Spirulina and Microglial Activation: TLR4/NF-kB, M1/M2 Polarisation, and Neuroinflammation

Microglia: CNS Immune Surveillance

Microglia are yolk-sac-derived myeloid cells that populate the brain during embryogenesis and are maintained by CSF1R (colony-stimulating factor 1 receptor) signalling and local proliferation without monocyte replacement under steady state. Resting microglia continuously survey the parenchyma with branched processes, sampling for pathogens, debris, and synaptic activity via P2RY12 (ADP sensor), CX3CR1 (fractalkine receptor), and TREM2 (phosphatidylserine/lipid debris receptor). TREM2 signalling (via DAP12-Syk) promotes microglial lipid phagocytosis and suppresses inflammatory activation.

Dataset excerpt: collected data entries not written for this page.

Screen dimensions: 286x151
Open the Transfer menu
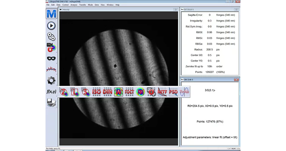click(83, 5)
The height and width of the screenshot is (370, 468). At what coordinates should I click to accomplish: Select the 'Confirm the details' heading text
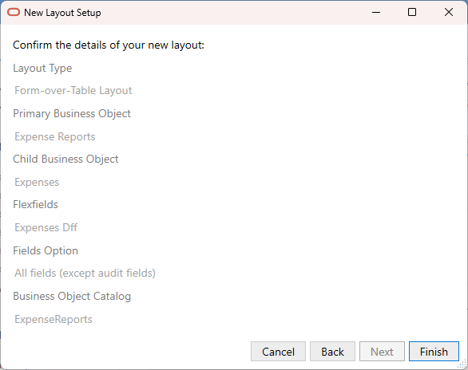(109, 45)
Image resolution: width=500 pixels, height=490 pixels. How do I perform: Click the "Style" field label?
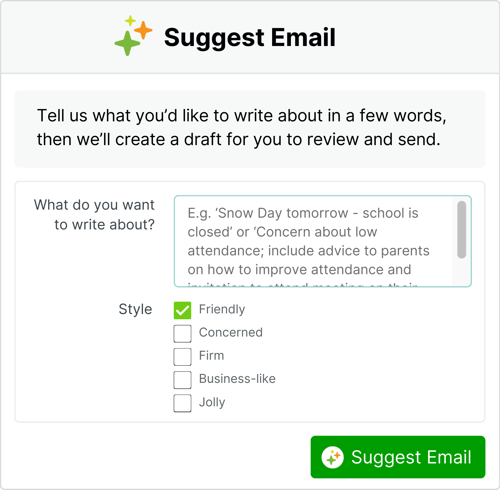[x=135, y=309]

TLR4-NF-kB: M1 Microglial Activation

Classical (M1) activation by LPS/TLR4, IFN-gamma/IFNGR, or ATP/P2RX7 drives NF-kB, AP-1, and IRF-5 to produce: iNOS (NO-mediated neurotoxicity), TNF-alpha, IL-1beta (NLRP3-processed), IL-6, IL-12, MHC class II, and CD68. Chronic M1 activation drives excitotoxicity (iNOS-derived NO + superoxide → peroxynitrite → NMDAR potentiation), synaptic pruning excess (C1q/C3 complement tagging, CR3-mediated phagocytosis of synapses), and phagocytic impairment of amyloid-beta. PCB suppresses LPS-induced NF-kB and iNOS in BV-2 microglial cell lines and primary microglia with IC50 values consistent with physiologically achievable concentrations.

M2 Microglial Polarisation: IL-4/IL-13/IL-10 Axis

Alternative (M2) activation by IL-4 (STAT6), IL-13 (STAT6), IL-10 (STAT3), and TGF-beta promotes: arginase-1 (ARG1, competing with iNOS for arginine), CD206 (mannose receptor), FIZZ1 (RETNLA), YM1 (CHI3L3), and anti-inflammatory cytokines. M2 microglia phagocytose debris and amyloid, produce BDNF/IGF-1 for neuroprotection, and resolve neuroinflammation. The M1/M2 binary is oversimplified (multiple M2 subtypes and disease-associated microglia/DAM phenotypes exist), but mechanistically illustrates the bidirectional modulation spirulina achieves: suppressing M1 NF-kB/iNOS while Nrf2-HO-1 promotes anti-inflammatory HO-1+ phenotype overlap with M2.

TREM2 and Disease-Associated Microglia (DAM)

In neurodegeneration (Alzheimer, ALS, MS), microglia transition to a disease-associated microglial (DAM) phenotype: downregulating homeostatic genes (P2RY12, CX3CR1, TMEM119) and upregulating phagocytic/inflammatory genes (TREM2, ApoE, CTSD, LPL). DAM polarisation requires TREM2 signalling and is APOE-dependent. Nrf2 activation promotes microglial phagocytic capacity (via NRF2-NQO1/HO-1 reduction of phagosomal oxidative burst damage) while attenuating inflammatory DAM-like NF-kB gene expression. Spirulina supplementation reduces amyloid-beta burden in APP/PS1 transgenic mice, consistent with enhanced microglial phagocytosis and reduced neuroinflammation.

Glutamate Excitotoxicity and Microglial Contribution

Activated microglia release glutamate via the cystine-glutamate antiporter (System Xc-/ SLC7A11) and vesicular glutamate (VGLUT1/2), contributing to excitotoxic NMDAR overstimulation. Microglial System Xc- is paradoxically both a source of oxidative stress (glutamate → neuronal excitotoxicity → ROS) and a route for cystine import for GSH synthesis (anti-inflammatory). Spirulina's NF-kB suppression reduces microglial SLC7A11 induction under inflammatory conditions, attenuating the excitotoxic glutamate-release arm while EAAT2 (astrocytic glutamate transporter, Nrf2 target) induction clears synaptically-released glutamate.

Neuroinflammation and Spirulina Preclinical Evidence

Multiple animal models show spirulina attenuates neuroinflammation: (1) MPTP Parkinson model: reduced nigral NF-kB, TNF-alpha, and microglial CD11b density; (2) LPS-induced neuroinflammation: reduced hypothalamic IL-1beta and iNOS; (3) focal ischaemia: reduced infarct volume correlating with microglial NF-kB suppression and Nrf2-HO-1 induction. The convergent mechanistic explanation (PCB→NF-kB and Nrf2/HO-1) explains the consistent multi-model neuroprotective phenotype.